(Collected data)
+ + + +

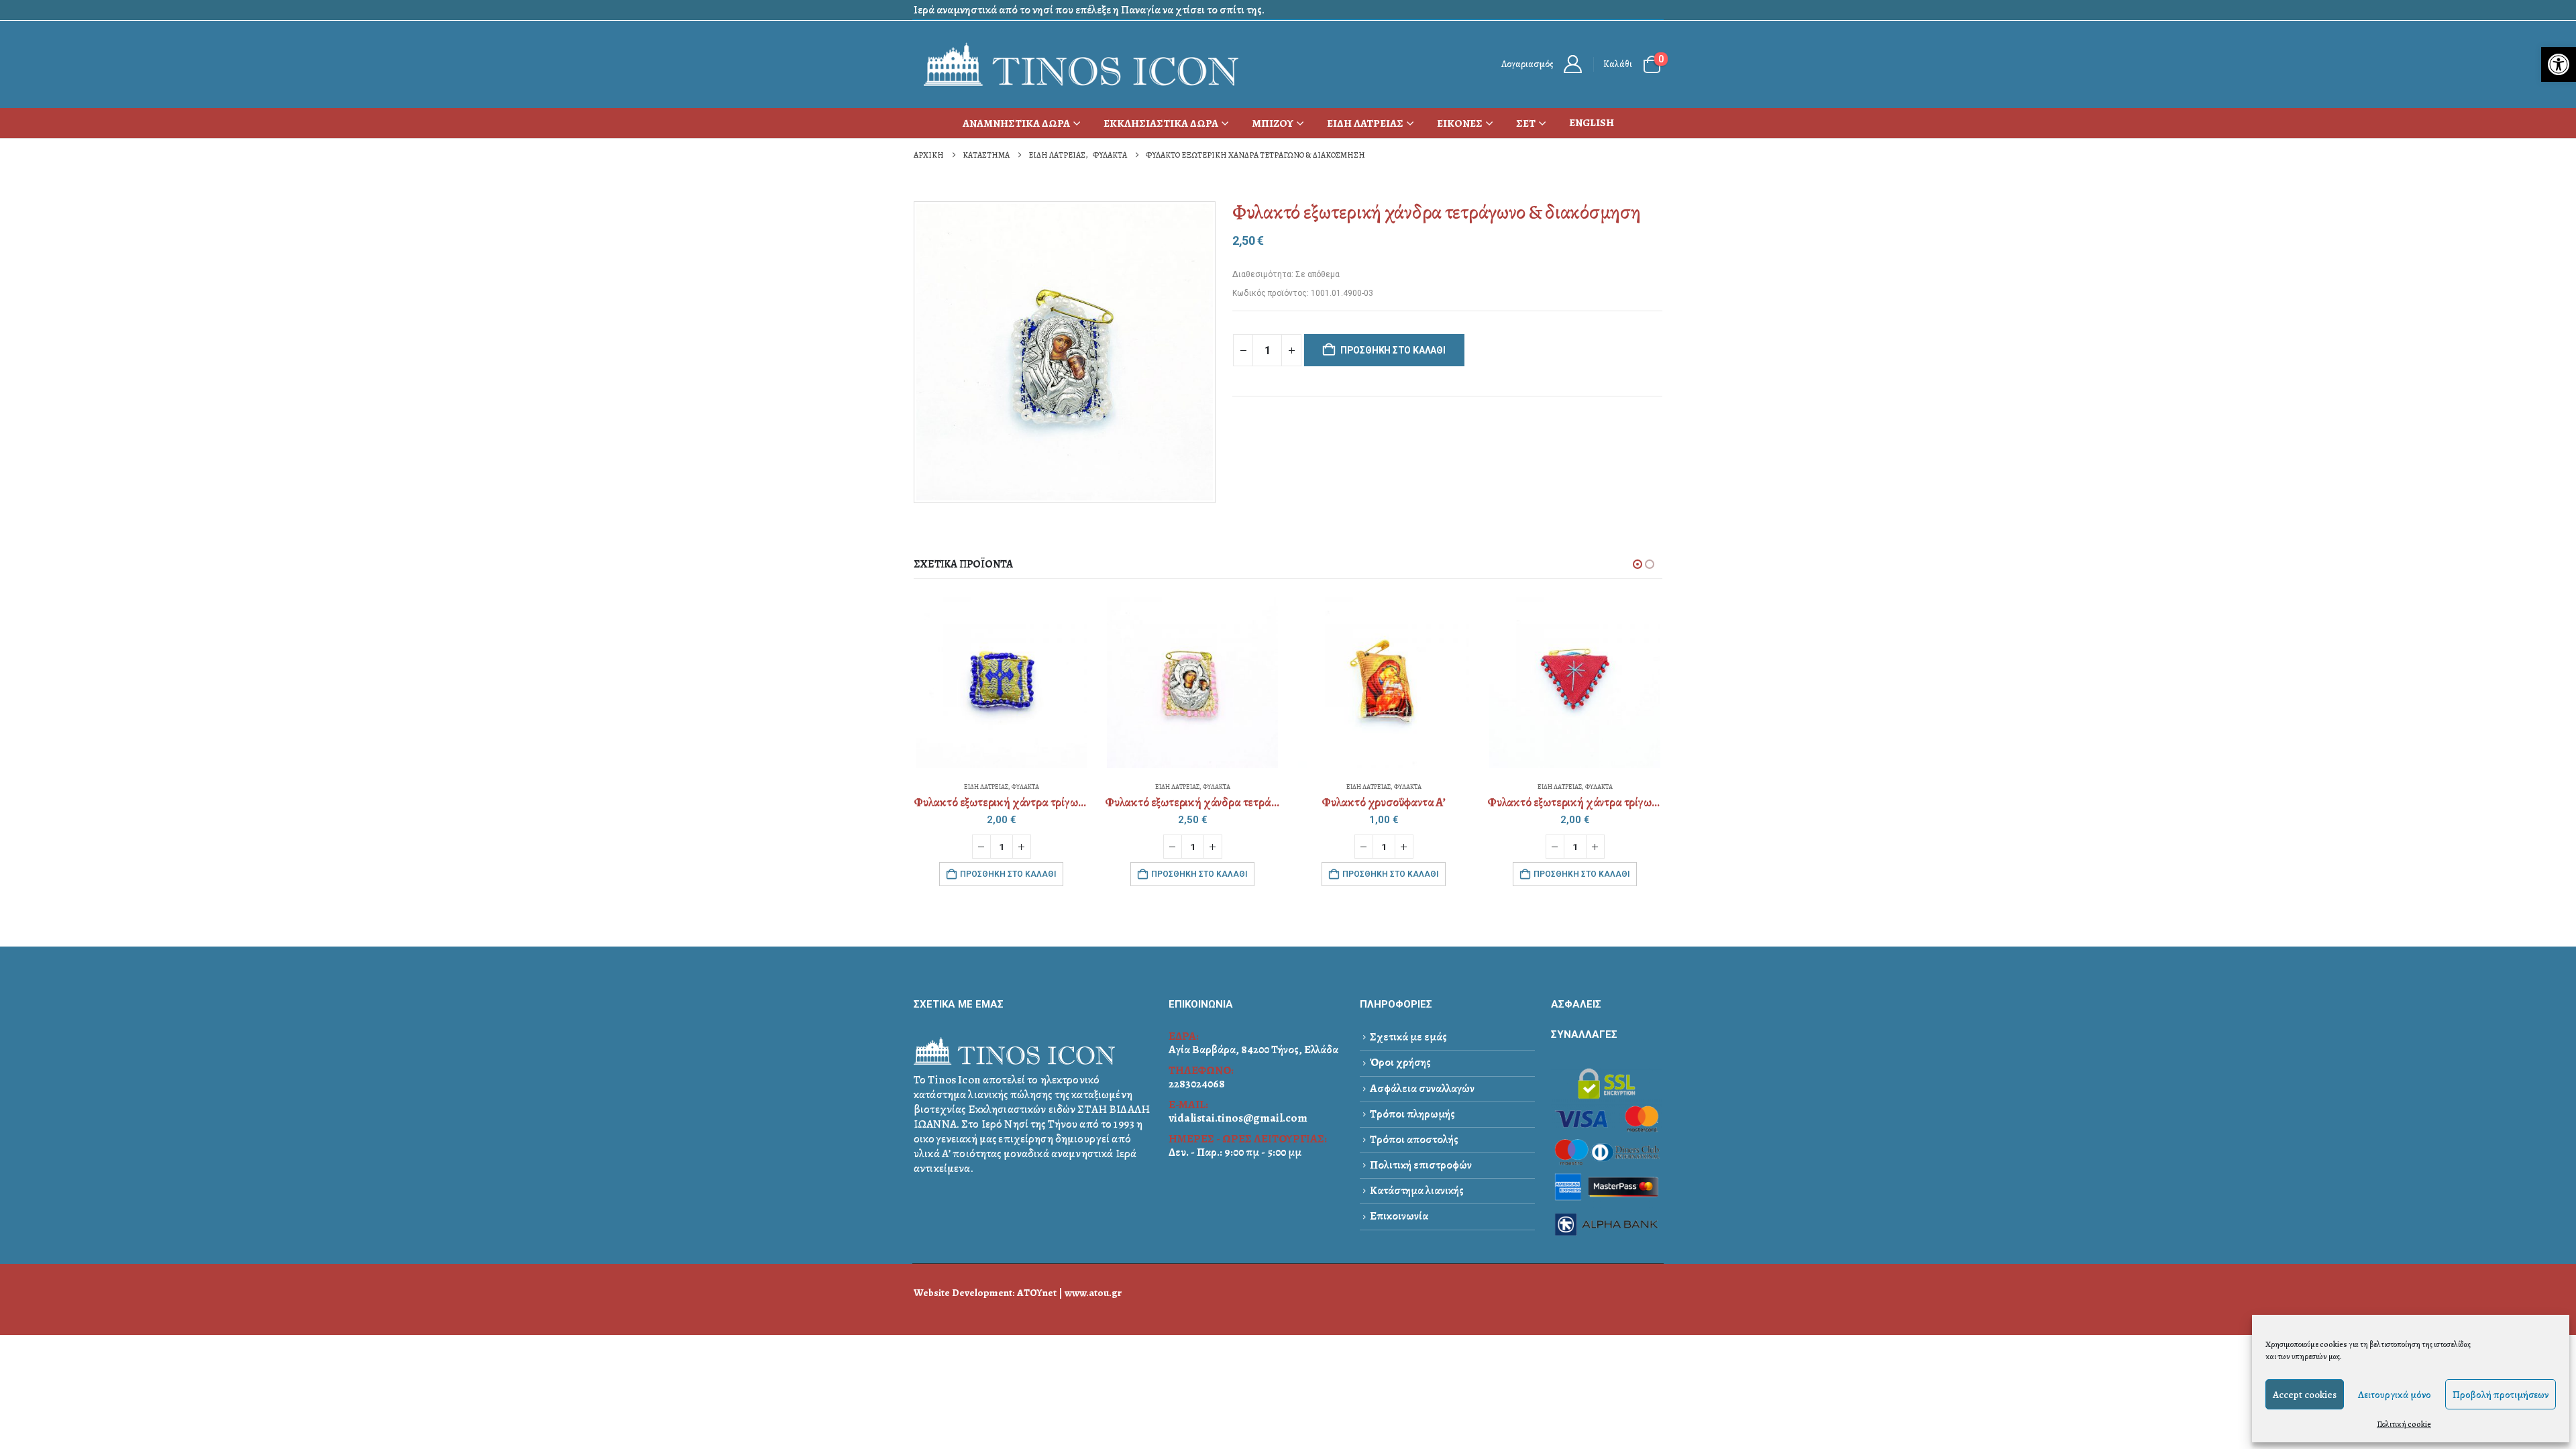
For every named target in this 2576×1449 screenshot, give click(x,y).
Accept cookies (2305, 1394)
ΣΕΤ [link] (1526, 123)
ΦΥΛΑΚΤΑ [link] (1025, 786)
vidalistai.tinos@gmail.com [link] (1238, 1118)
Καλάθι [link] (1617, 64)
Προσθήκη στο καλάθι (1393, 350)
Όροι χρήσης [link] (1400, 1062)
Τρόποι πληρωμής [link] (1412, 1114)
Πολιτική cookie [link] (2404, 1424)
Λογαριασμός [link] (1527, 64)
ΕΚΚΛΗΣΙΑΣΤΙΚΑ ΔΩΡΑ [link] (1161, 123)
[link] (2558, 64)
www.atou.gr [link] (1093, 1292)
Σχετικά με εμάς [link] (1408, 1036)
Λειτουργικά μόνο (2394, 1394)
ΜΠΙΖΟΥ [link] (1272, 123)
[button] (1637, 564)
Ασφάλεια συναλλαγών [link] (1422, 1088)
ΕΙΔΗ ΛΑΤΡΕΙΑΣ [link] (1365, 123)
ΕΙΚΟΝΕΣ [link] (1460, 123)
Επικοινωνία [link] (1399, 1216)
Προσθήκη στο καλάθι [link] (1008, 874)
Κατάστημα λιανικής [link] (1417, 1190)
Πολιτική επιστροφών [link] (1421, 1165)
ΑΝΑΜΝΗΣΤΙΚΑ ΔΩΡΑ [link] (1016, 123)
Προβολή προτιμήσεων (2500, 1394)
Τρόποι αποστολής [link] (1414, 1139)
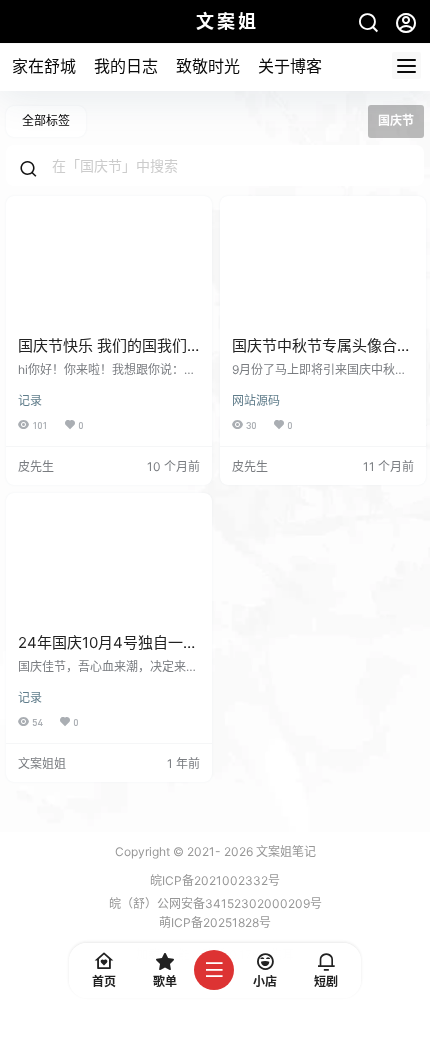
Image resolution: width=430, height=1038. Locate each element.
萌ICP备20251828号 (215, 922)
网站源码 (256, 400)
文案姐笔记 (284, 851)
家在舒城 (44, 66)
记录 (30, 400)
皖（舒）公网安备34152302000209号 (215, 903)
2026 (238, 851)
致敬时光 (208, 66)
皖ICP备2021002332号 (215, 880)
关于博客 (290, 66)
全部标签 (46, 120)
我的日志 (126, 66)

+ + + +

◆ TASK DETAILS ◆
Please transcribe all of the records above exactly, leaving out any pictures.

◆ OUTPUT ◆
For every named target in this 2576×1449 screenshot, give click(x,y).
Accept cookies (2305, 1394)
ΣΕΤ [link] (1526, 123)
ΦΥΛΑΚΤΑ [link] (1025, 786)
vidalistai.tinos@gmail.com [link] (1238, 1118)
Καλάθι [link] (1617, 64)
Προσθήκη στο καλάθι (1393, 350)
Όροι χρήσης [link] (1400, 1062)
Τρόποι πληρωμής [link] (1412, 1114)
Πολιτική cookie [link] (2404, 1424)
Λογαριασμός [link] (1527, 64)
ΕΚΚΛΗΣΙΑΣΤΙΚΑ ΔΩΡΑ [link] (1161, 123)
[link] (2558, 64)
www.atou.gr [link] (1093, 1292)
Σχετικά με εμάς [link] (1408, 1036)
Λειτουργικά μόνο (2394, 1394)
ΜΠΙΖΟΥ [link] (1272, 123)
[button] (1637, 564)
Ασφάλεια συναλλαγών [link] (1422, 1088)
ΕΙΔΗ ΛΑΤΡΕΙΑΣ [link] (1365, 123)
ΕΙΚΟΝΕΣ [link] (1460, 123)
Επικοινωνία [link] (1399, 1216)
Προσθήκη στο καλάθι [link] (1008, 874)
Κατάστημα λιανικής [link] (1417, 1190)
Πολιτική επιστροφών [link] (1421, 1165)
ΑΝΑΜΝΗΣΤΙΚΑ ΔΩΡΑ [link] (1016, 123)
Προβολή προτιμήσεων (2500, 1394)
Τρόποι αποστολής [link] (1414, 1139)
Image resolution: width=430, height=1038. Locate each element.
萌ICP备20251828号 (215, 922)
网站源码 (256, 400)
文案姐笔记 (284, 851)
家在舒城 (44, 66)
记录 (30, 400)
皖（舒）公网安备34152302000209号 (215, 903)
2026 (238, 851)
致敬时光 (208, 66)
皖ICP备2021002332号 (215, 880)
关于博客 (290, 66)
全部标签 (46, 120)
我的日志 (126, 66)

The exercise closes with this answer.